> _ABOUT THIS EXERCISE_: Exact reproduction is required for the lines below starting at the line with "Given: View author" and ending at the line with "Open the user", both included. No other lines, and no pictures.

> _SUPPLIED ENTRIES_:
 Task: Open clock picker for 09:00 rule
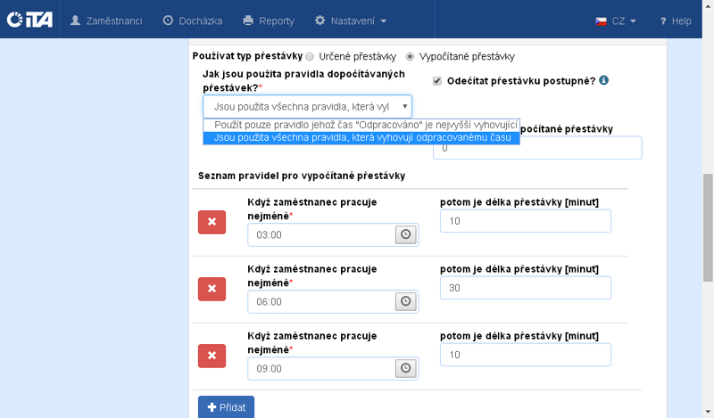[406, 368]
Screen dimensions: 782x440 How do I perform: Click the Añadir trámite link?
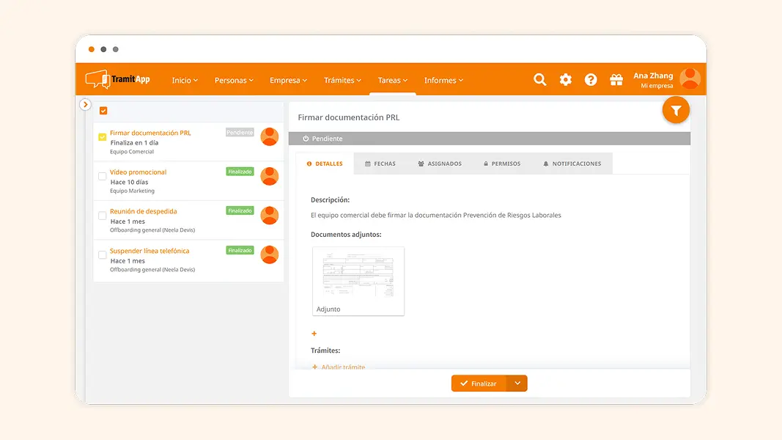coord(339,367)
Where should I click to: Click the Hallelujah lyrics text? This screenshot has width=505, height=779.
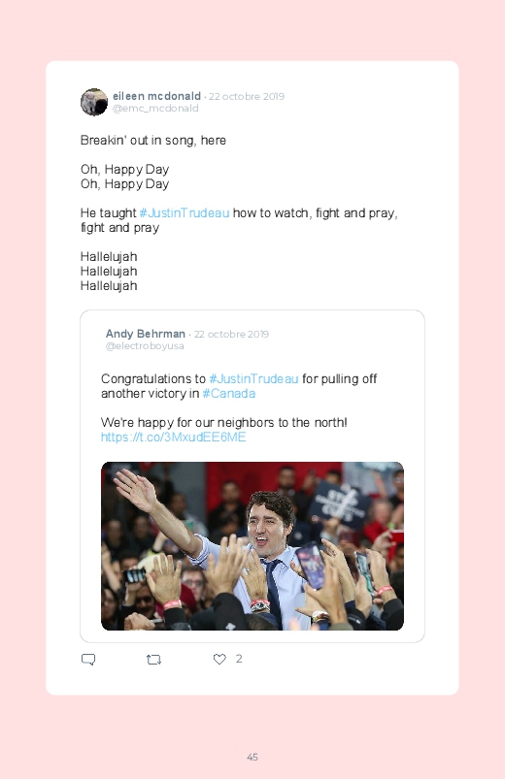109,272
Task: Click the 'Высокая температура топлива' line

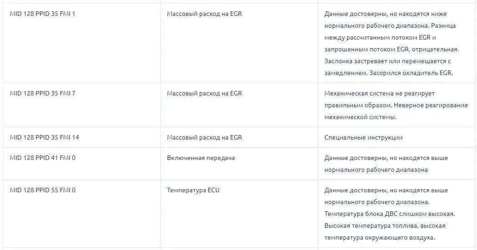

--

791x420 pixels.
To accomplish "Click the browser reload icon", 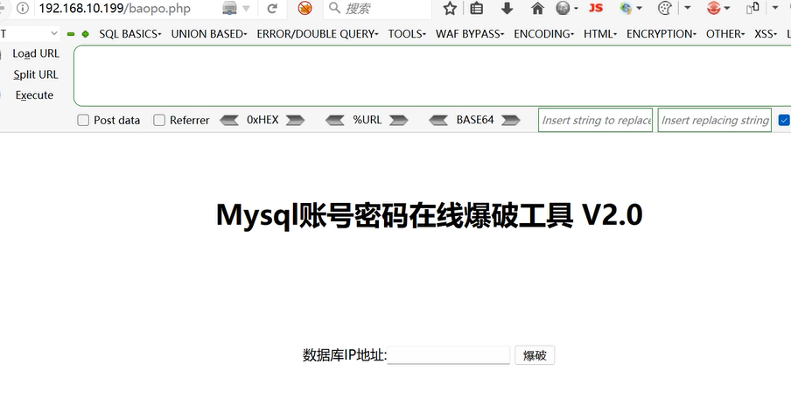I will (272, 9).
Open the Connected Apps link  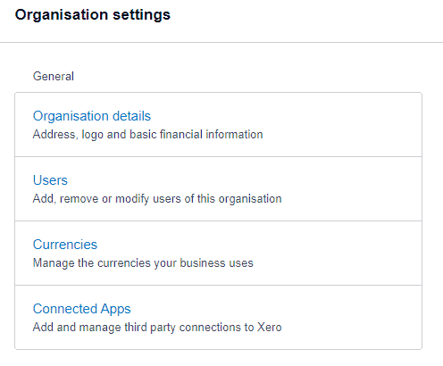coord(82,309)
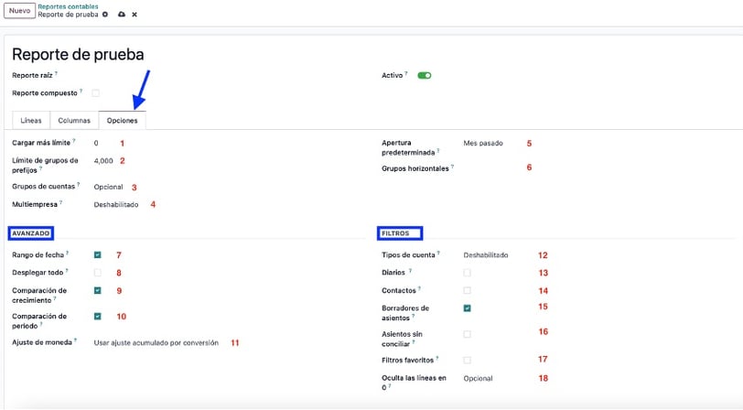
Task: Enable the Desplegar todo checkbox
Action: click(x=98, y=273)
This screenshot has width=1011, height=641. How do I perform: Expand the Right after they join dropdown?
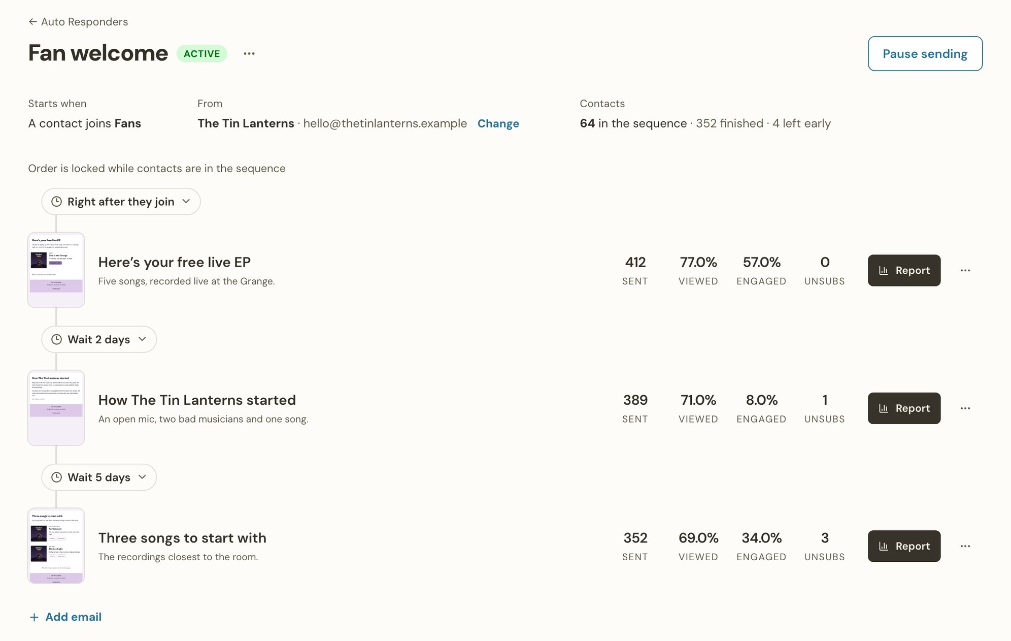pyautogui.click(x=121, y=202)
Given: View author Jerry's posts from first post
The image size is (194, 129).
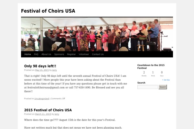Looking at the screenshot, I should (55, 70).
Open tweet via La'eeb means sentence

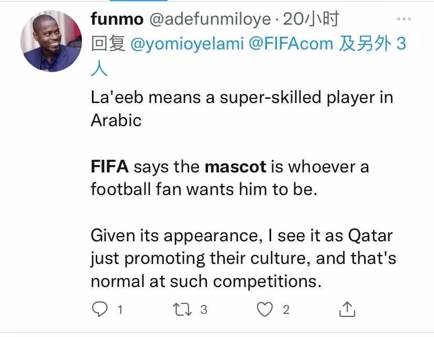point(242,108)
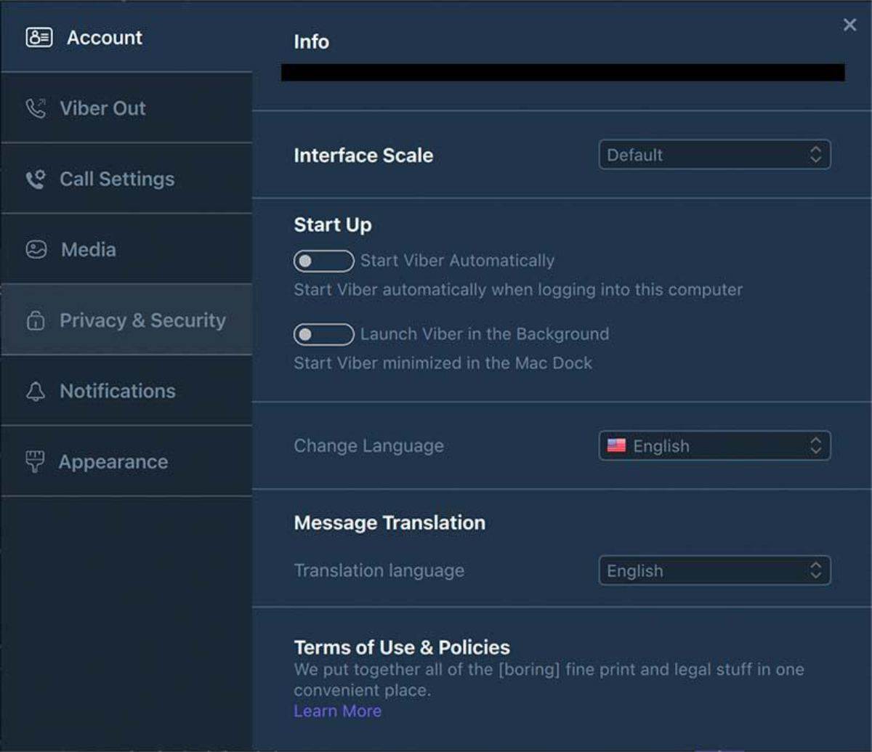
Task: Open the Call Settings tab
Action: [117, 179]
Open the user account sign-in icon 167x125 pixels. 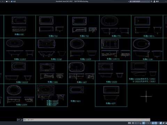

> _RESPONSE TO THE TASK_:
Given: View author Jerry's posts from first post
The image size is (194, 129).
Looking at the screenshot, I should (55, 70).
Open tweet via La'eeb means sentence

point(242,108)
Task: Open the Call Settings tab
Action: [117, 179]
Open the user account sign-in icon 167x125 pixels. 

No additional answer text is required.